Adaptive Linking between Text and Photos Using Common ...

  • Doc File 217.00KByte

Adaptive Linking between Text and Photos

Using Common Sense Reasoning

Henry Lieberman and Hugo Liu

MIT Media Laboratory

20 Ames St., E15-320G

Cambridge, MA 02139, USA

{lieber, hugo}

Abstract. In a hypermedia authoring task, an author often wants to set up meaningful connections between different media, such as text and photographs. To facilitate this task, it is helpful to have a software agent dynamically adapt the presentation of a media database to the user's authoring activities, and look for opportunities for annotation and retrieval. However, potential connections are often missed because of differences in vocabulary or semantic connections that are "obvious" to people but that might not be explicit.

ARIA (Annotation and Retrieval Integration Agent) is a software agent that acts an assistant to a user writing e-mail or Web pages. As the user types a story, it does continuous retrieval and ranking on a photo database. It can use descriptions in the story to semi-automatically annotate pictures. To improve the associations beyond simple keyword matching, we use natural language parsing techniques to extract important roles played by text, such as "who, what, where, when". Since many of the photos depict common everyday situations such as weddings or recitals, we use a common sense knowledge base, Open Mind, to fill in semantic gaps that might otherwise prevent successful associations.

1 Introduction

As digital photography becomes more popular, consumers will need better ways to organize and search their large collections of images, perhaps collected over a lifetime. Just as people compile ordinary photos into albums and scrapbooks in order to share stories with friends and family, people will want to share stories online. It is popular for users to engage in the hypermedia authoring task of sharing stories both by email and through a web page. However, there are few tools available which assist the user in their task of selecting the pictures to use to tell stories with.

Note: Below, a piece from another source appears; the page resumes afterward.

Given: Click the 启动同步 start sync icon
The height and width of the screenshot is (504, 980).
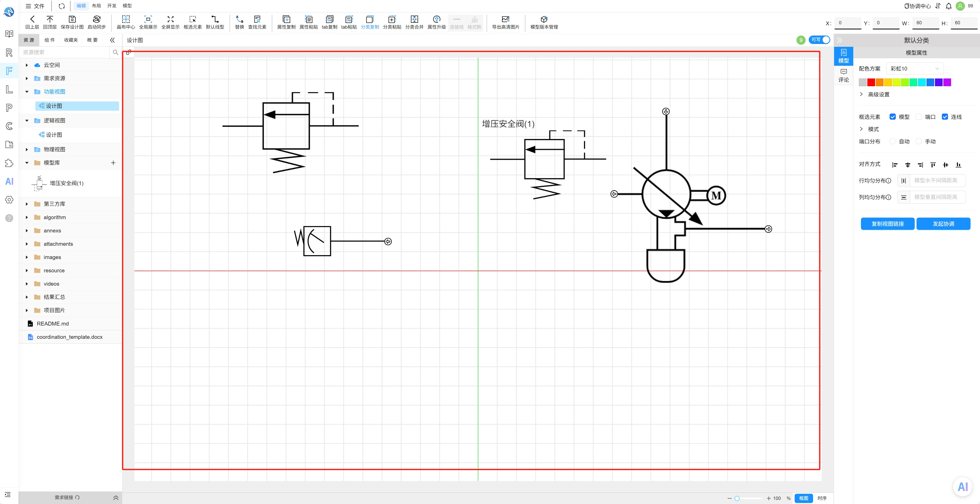Looking at the screenshot, I should pyautogui.click(x=97, y=19).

ARIA [6], the software agent presented in this paper, aims to facilitate the user’s storytelling task by observing the user as she tells a story, and opportunistically suggesting photos which may be relevant to what the user is typing. When a user incorporates one of the system’s photo suggestions by dragging the photo into the story, our system will automatically associate with the photo any relevant keywords and phrases from the story context.

1.1 ARIA

The ARIA Photo Agent combines an email client or web page editor with a database of the user’s photos, as shown in Fig. 1.

Fig. 1. A screenshot of ARIA which combines an email panel (left) with a photo database (right) that dynamically reorders itself in real-time, as the user types

Photos are automatically imported into ARIA when a digital camera flash card is inserted into the computer. Rather than requiring the user to organize photos into a directory or album structure, our system tags photos with text annotations, organized into “who, what, where, when” for each picture. The user composes an email or web page in the text client on the left. Whenever a photo is dragged from the photo pane into the text pane, new annotations are automatically associated with the photo. These annotations consist of people, places, things, and events, and are extracted from the story text adjacent to the photo in the text. Users can also edit and add to the annotations associated with a photo by double-clicking on that photo.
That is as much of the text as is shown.